I have a DF which is quite big. A snippet like the one shown below.
SrNo | Merchant | Revenue | Currency
1 | UBER SR | 123 | INR
2 | UBER (SR)| 123 | INR
3 | SR UBER | 123 | INR
4 | ZOMATO SR| 123 | INR
5 | ZOMATOSR | 123 | INR
6 |12FLIPAKRT| 123 | INR
7 | FLIPKART | 123 | INR
My Output should look like:
SrNo | Merchant | Revenue | Currency |Merchant_Flag
1 | UBER SR | 123 | INR | UBER
2 | UBER (SR)| 123 | INR | UBER
3 | SR UBER | 123 | INR | UBER
4 | ZOMATO SR| 123 | INR | ZOMATO
5 | ZOMATOSR | 123 | INR | ZOMATO
6 |12FLIPAKRT| 123 | INR | FLIPKART
7 | FLIPKART | 123 | INR | FLIPKART
Explanation : I want to add an additional column which should have values wrt to Merchant column i.e. if the Merchant column value has UBER in it, Merchant_Flag should be UBER and likewise for other ZOMATO, FLIPKART.

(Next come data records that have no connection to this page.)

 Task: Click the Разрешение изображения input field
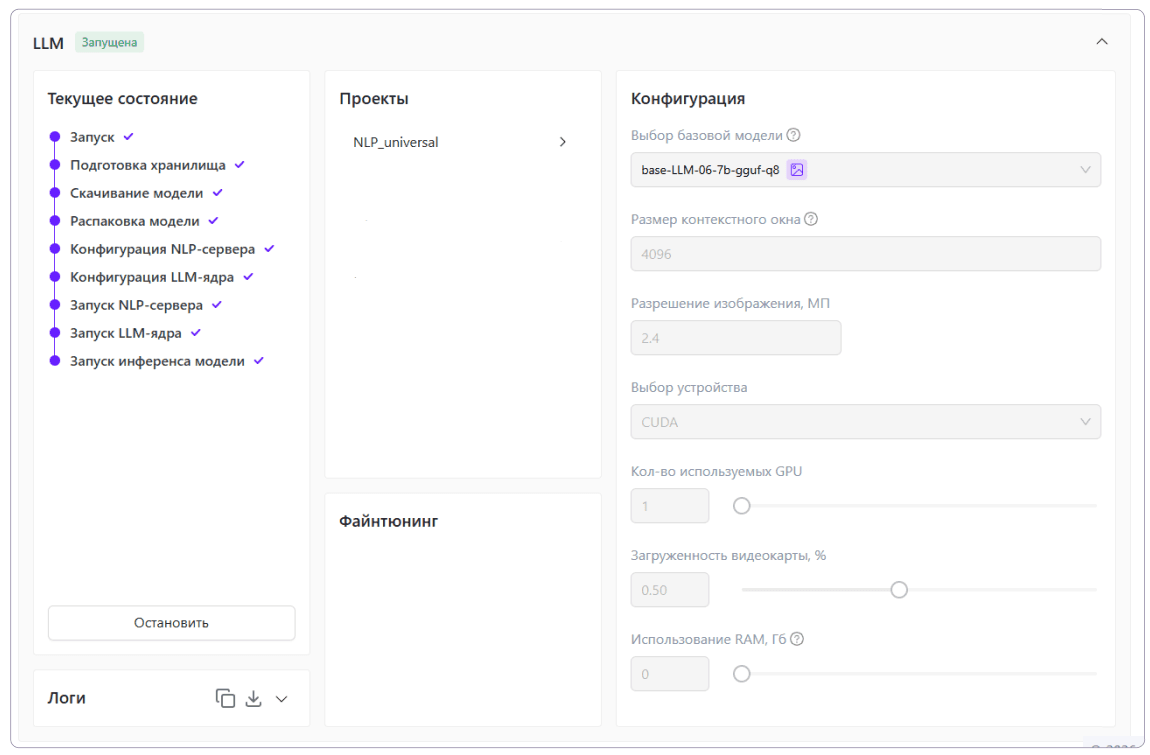(x=736, y=338)
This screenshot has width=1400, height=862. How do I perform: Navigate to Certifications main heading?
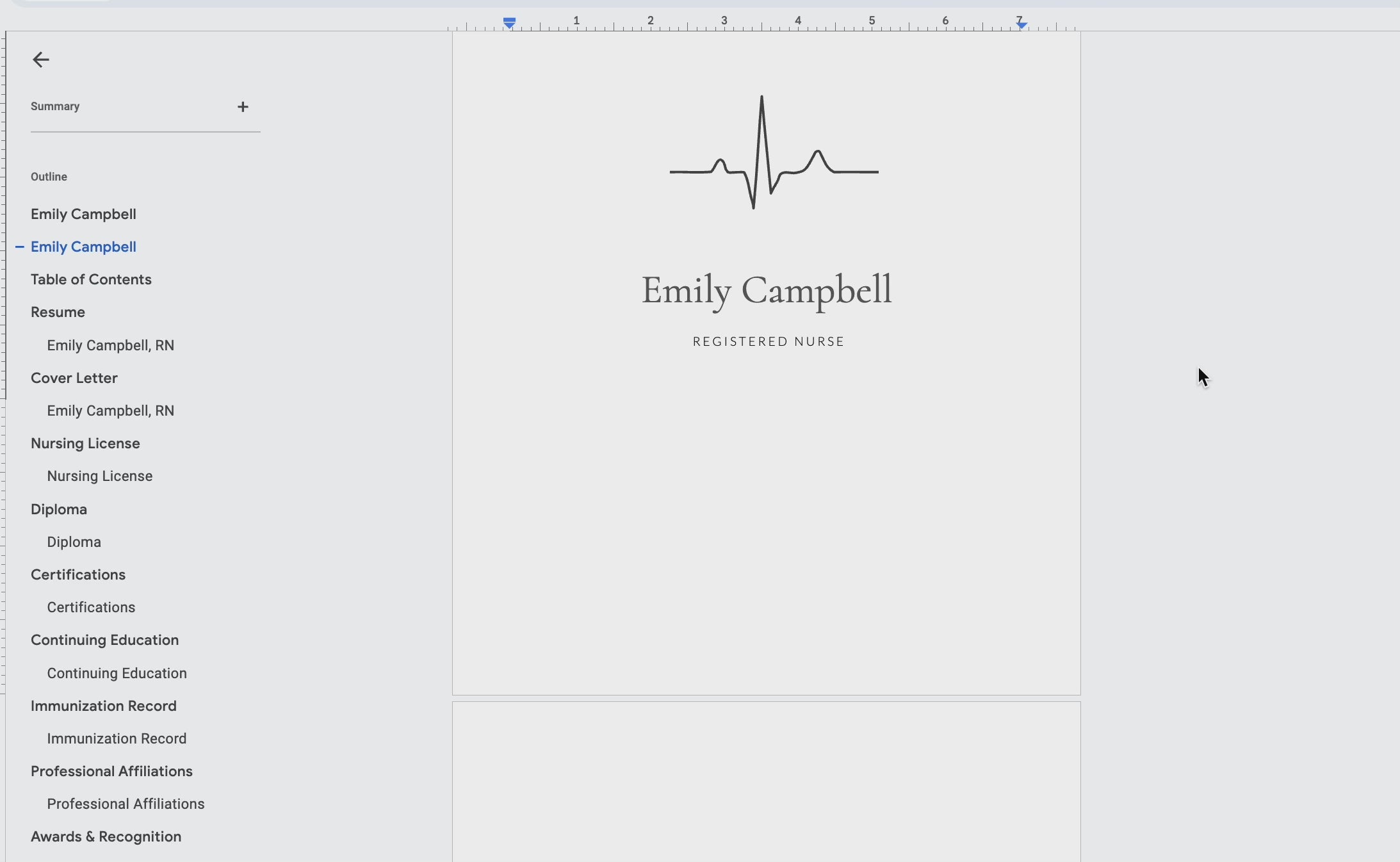78,574
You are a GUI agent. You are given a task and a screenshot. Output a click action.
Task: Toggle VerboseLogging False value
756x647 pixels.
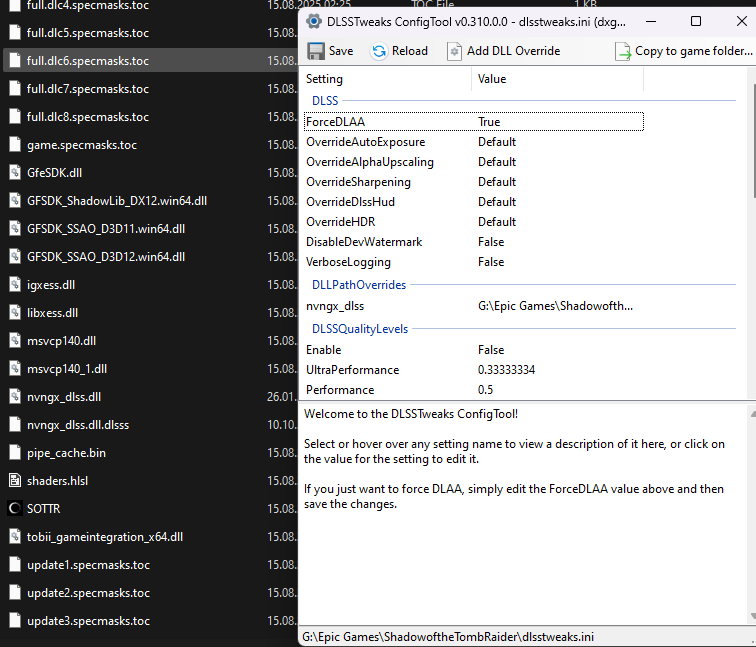click(491, 262)
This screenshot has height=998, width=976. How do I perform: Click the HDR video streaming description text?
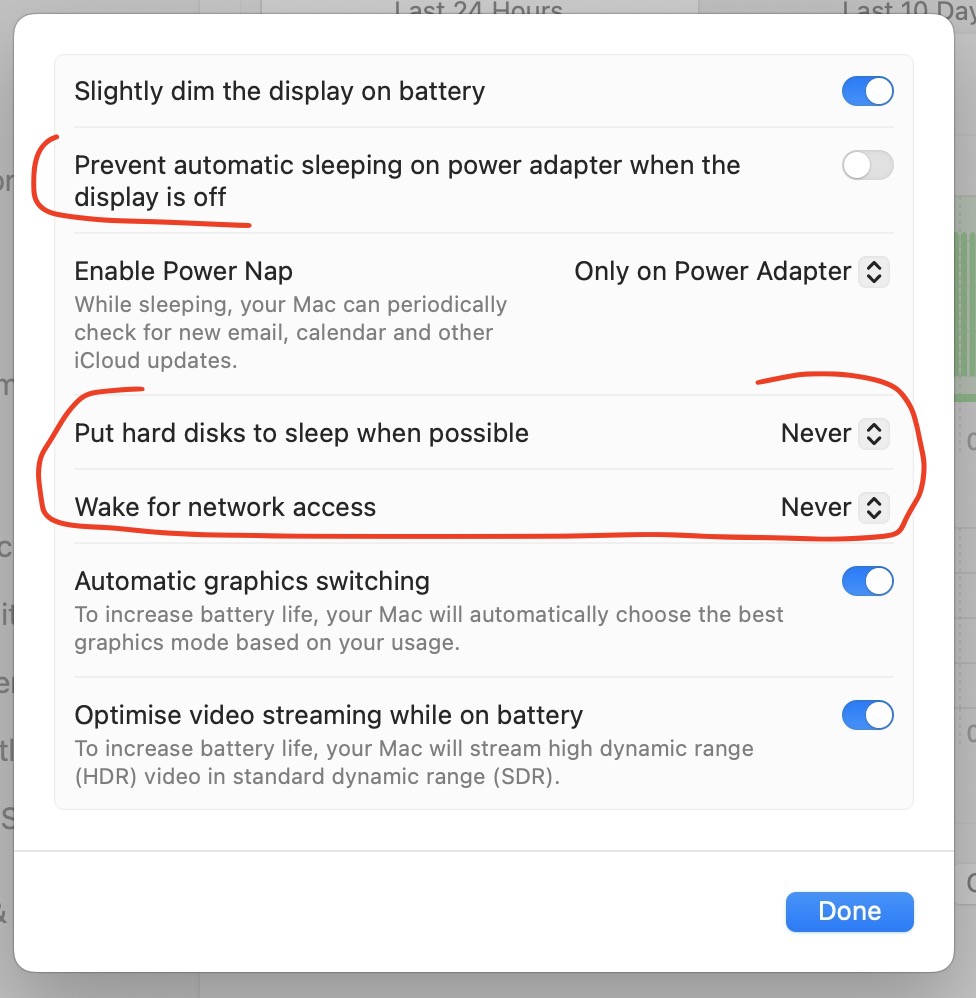[413, 762]
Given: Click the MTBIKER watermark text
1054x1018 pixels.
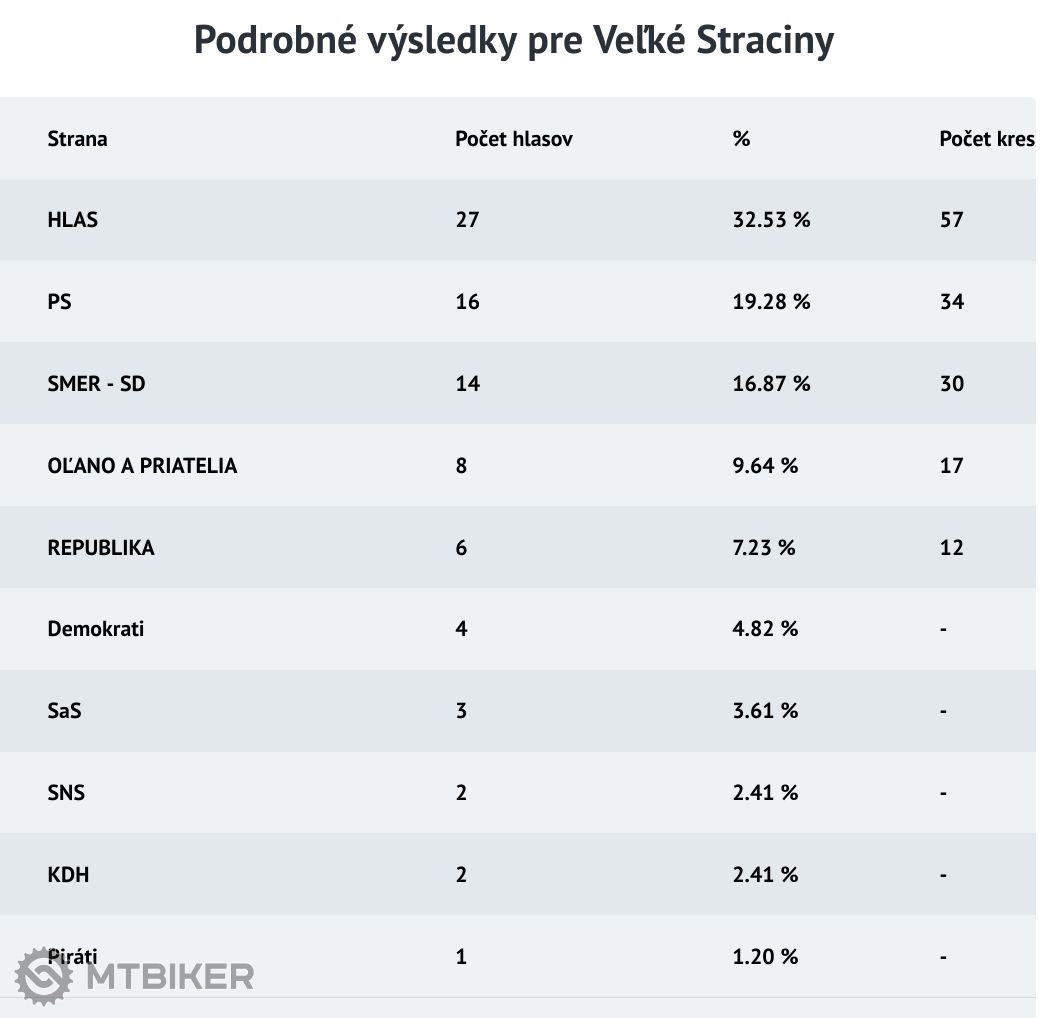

My Dataset is huge. I tried using re.search and then .replace using if and else for my conditions, it is giving me performance issue. Another solution, I tried was using .loc
df.loc[df['columnname'].str.contains('')]
. Not sure how to proceed. Can someone help on this.